Electron transport through molecules in the Kondo regime: the role of molecular vibrations
J. Mravlje, A. Ramsak

TL;DR
This paper investigates how molecular vibrations influence electron transport in the Kondo regime, revealing that vibrations can suppress electron repulsion, soften vibrational modes, and induce symmetry-breaking effects impacting conductance.
Contribution
It introduces models incorporating molecular vibrations into Kondo transport, analyzing their effects using numerical methods and revealing new vibrational-electronic interaction phenomena.
Findings
Vibrations suppress electron-electron repulsion at the molecular orbital.
Strong coupling leads to vibrational mode softening and potential symmetry breaking.

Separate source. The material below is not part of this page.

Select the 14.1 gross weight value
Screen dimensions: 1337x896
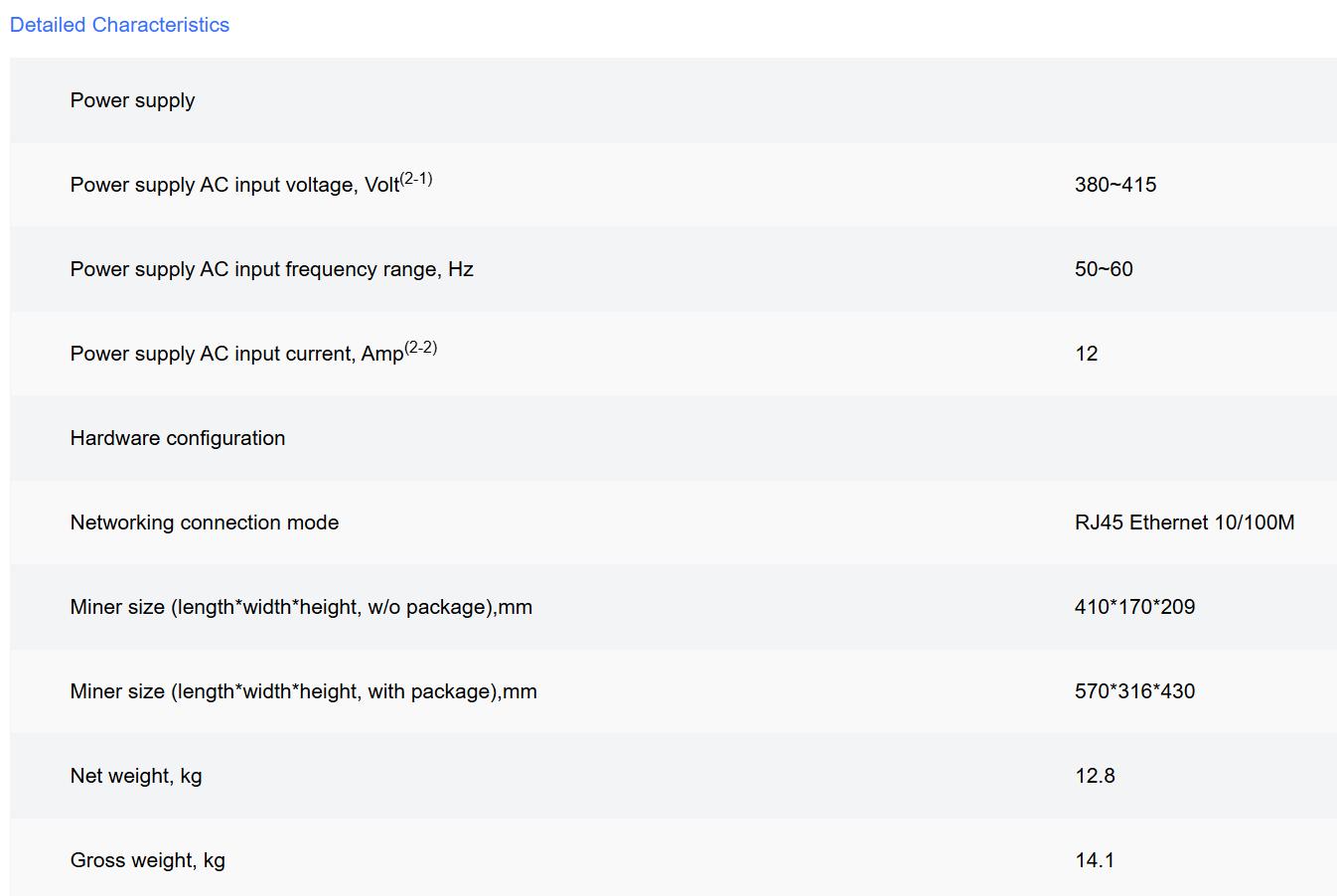point(1094,860)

Conductance is suppressed when molecule is attracted to one electrode due to vibrational effects.
Abstract
We discuss the electronic transport through molecules in the Kondo regime. We concentrate here on the influence of molecular vibrations. Two types of vibrations are investigated: (i) the breathing internal molecular modes, where the coupling occurs between the molecular deformation and the charge density, and (ii) the oscillations of molecule between the contacts, where the displacement affects the tunneling. The system is described by models which are solved numerically using Schoenhammer-Gunnarsson's projection operators and Wilson's numerical renormalization group methods. Case (i) is considered within the Anderson-Holstein model. Here the influence of the phonons is mainly to suppress the repulsion between the electrons at the molecular orbital. Case (ii) is described by a two-channel Anderson model with phonon-assisted hybridization. In both cases, the coupling to electrons softens…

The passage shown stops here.